Brewers Math

Real Extract & Real Attenuation Calculator

Real extract, apparent vs real degree of fermentation from original and final gravity.

Pre-fermentation, e.g. 1.050
Post-fermentation, e.g. 1.010
4.0 °P real extract
Apparent extract2.6 °P
Apparent attenuation80.0%
Real attenuation65.1%
Real degree of fermentation68.0%

How it works

A hydrometer in finished beer reads low because alcohol is less dense than water. Real extract uses the Balling regression to back out the alcohol and report the true residual sugar, then derives the matching attenuation figures. The headline is real extract in degrees Plato; apparent extract is simply the final gravity expressed in Plato for comparison.

RE = 0.1808 × OE + 0.8192 × AE (°Plato)
OE = original extract, AE = apparent extract (FG in Plato)

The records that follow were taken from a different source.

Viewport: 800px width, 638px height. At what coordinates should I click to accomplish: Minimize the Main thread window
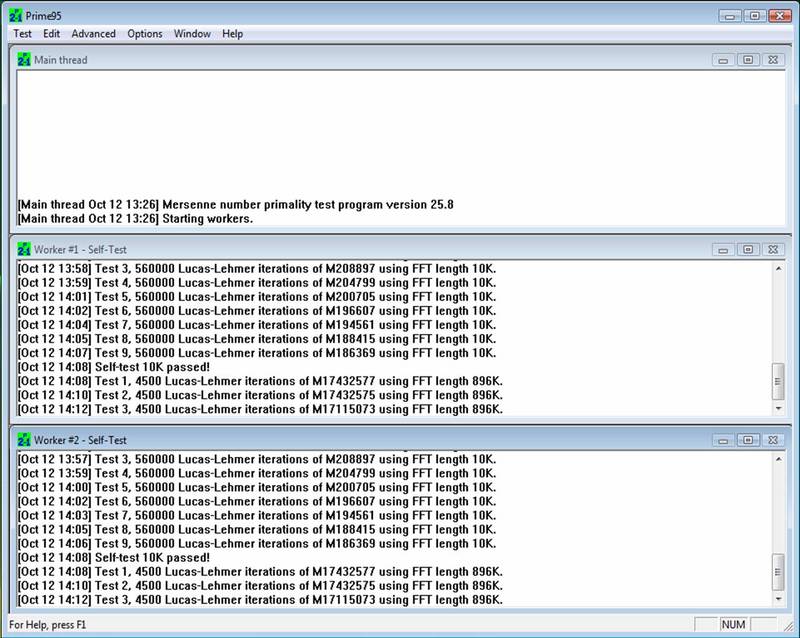723,60
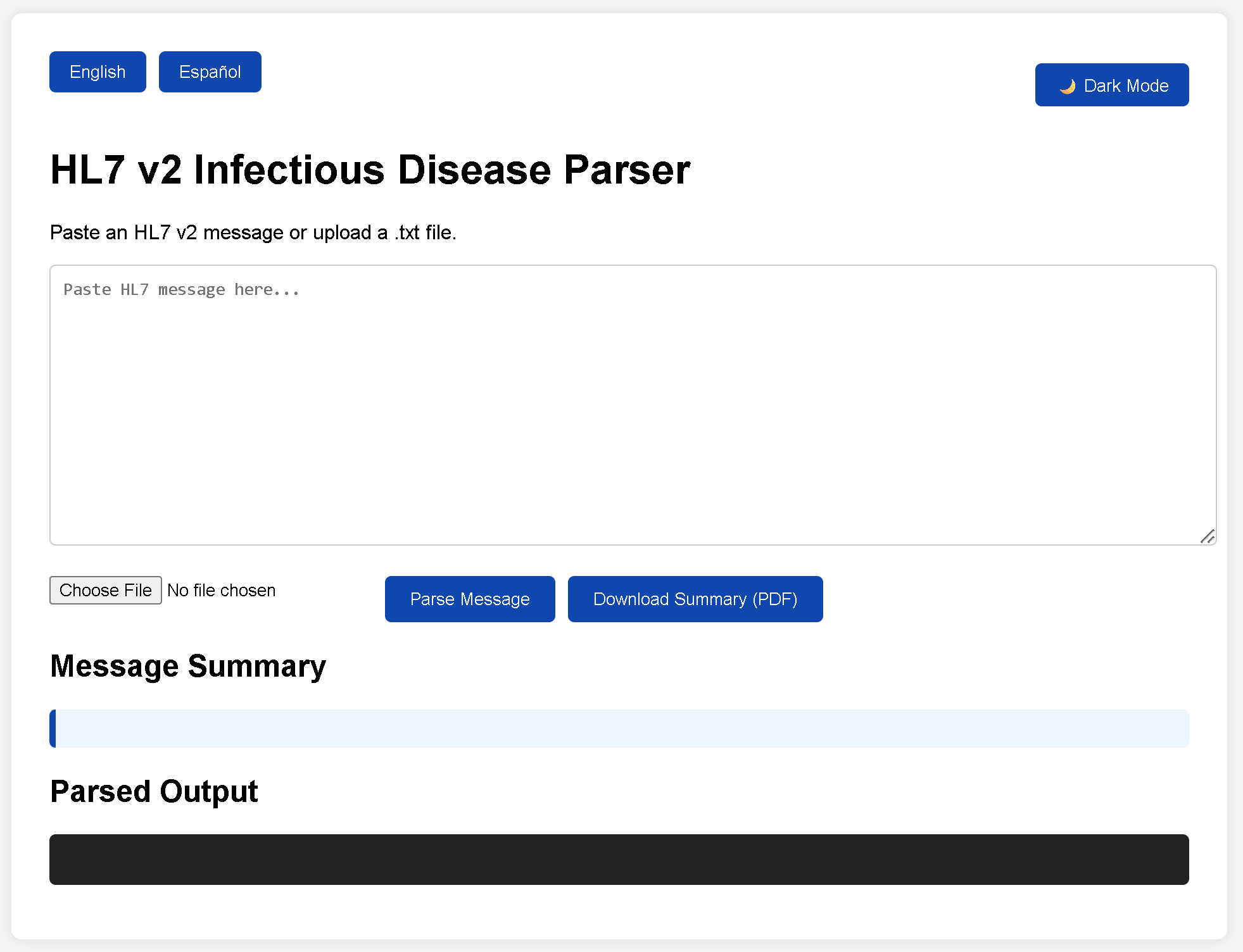Switch the language to Español

pyautogui.click(x=210, y=72)
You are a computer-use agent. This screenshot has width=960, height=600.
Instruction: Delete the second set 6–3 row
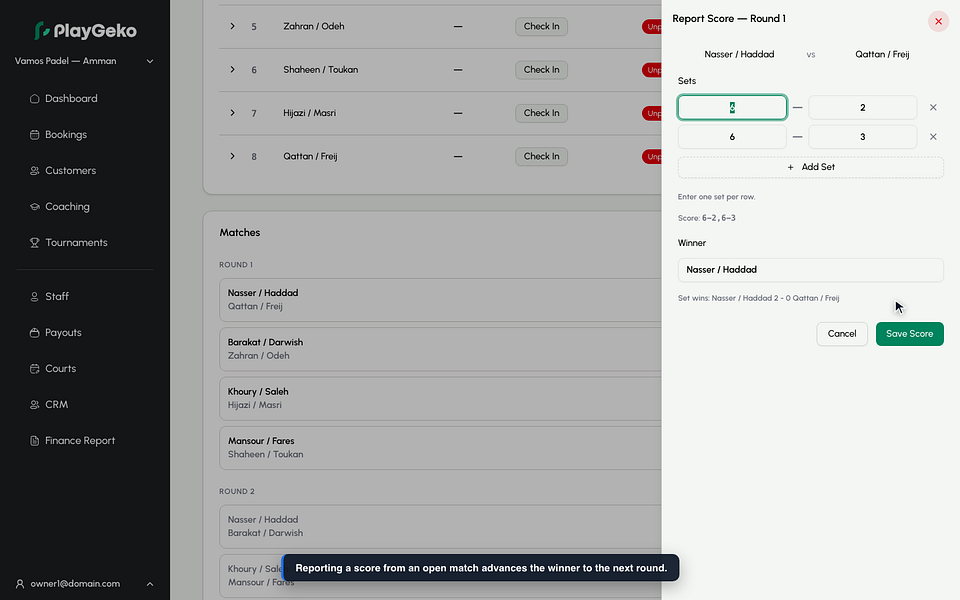[x=933, y=137]
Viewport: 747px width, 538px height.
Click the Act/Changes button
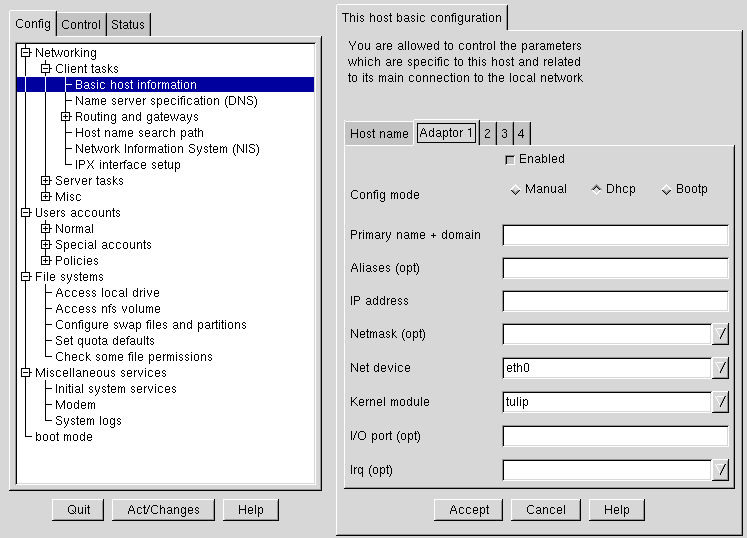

Sources: Balling real-extract regression, as documented by Brewer's Friend.

A regression estimate. It assumes normal wort and clean fermentation; sugar adjuncts and unusual worts shift the real/apparent relationship slightly.

Frequently asked questions

What is the difference between real and apparent extract?
Apparent extract is what a hydrometer reads in finished beer - it sits artificially low because alcohol is lighter than water and drags the reading down. Real extract corrects for that alcohol, so it reflects the true sugar left in the beer. Real extract is always higher than apparent extract.
Why is real attenuation lower than apparent attenuation?
Apparent attenuation is inflated by the same alcohol effect that depresses the hydrometer reading. Real attenuation removes that distortion and reports the actual fraction of extract the yeast consumed - typically about 80–82% of the apparent figure.
What does real degree of fermentation tell me?
It is the percentage of the original extract that was truly fermented, calculated from real (not apparent) extract. Brewers use it to compare attenuation across recipes without the alcohol artefact skewing the numbers.